• _What this task involves_
Give back only the lines from the one with "Flan antillais (440, 584)" through the last line of the data, exactly as they appear.

• _Provided records_
---

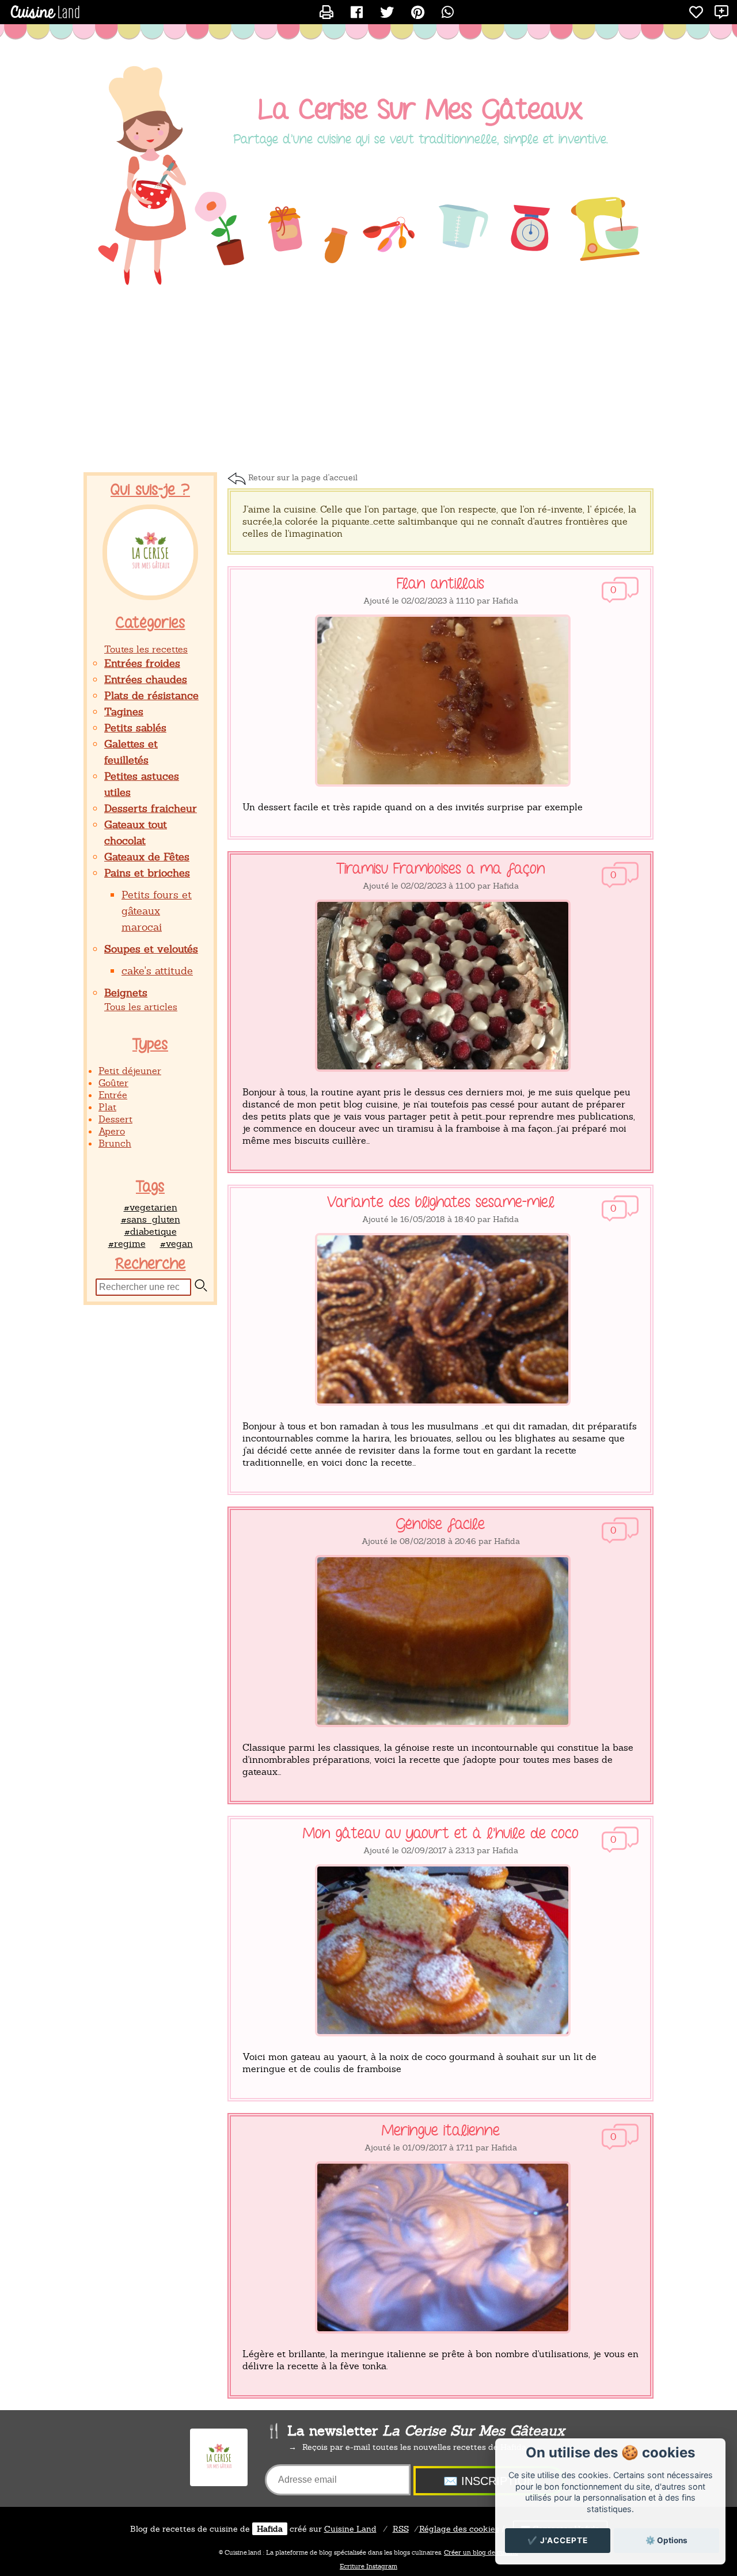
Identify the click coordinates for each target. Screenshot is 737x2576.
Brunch (114, 1143)
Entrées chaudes (145, 679)
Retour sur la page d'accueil (303, 477)
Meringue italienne (441, 2130)
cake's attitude (157, 970)
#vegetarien (150, 1207)
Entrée (112, 1095)
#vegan (176, 1244)
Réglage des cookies (459, 2529)
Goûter (113, 1083)
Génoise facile (440, 1524)
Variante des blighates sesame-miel (440, 1202)
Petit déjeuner (129, 1071)
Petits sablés (135, 727)
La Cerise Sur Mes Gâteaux (421, 110)
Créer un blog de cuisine (481, 2552)
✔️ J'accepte (557, 2540)
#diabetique (150, 1232)
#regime (127, 1244)
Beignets (125, 992)
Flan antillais (440, 584)
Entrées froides (142, 663)
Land (350, 2529)
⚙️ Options (666, 2540)
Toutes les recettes (146, 649)
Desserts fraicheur (150, 808)
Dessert (115, 1119)
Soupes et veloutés (151, 948)
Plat (107, 1107)
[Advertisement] (368, 380)
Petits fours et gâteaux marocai (156, 911)
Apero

---

• _Output of the task_
Flan antillais (440, 584)
Entrées froides (142, 663)
Land (350, 2529)
⚙️ Options (666, 2540)
Toutes les recettes (146, 649)
Desserts fraicheur (150, 808)
Dessert (115, 1119)
Soupes et veloutés (151, 948)
Plat (107, 1107)
[Advertisement] (368, 380)
Petits fours et gâteaux marocai (156, 911)
Apero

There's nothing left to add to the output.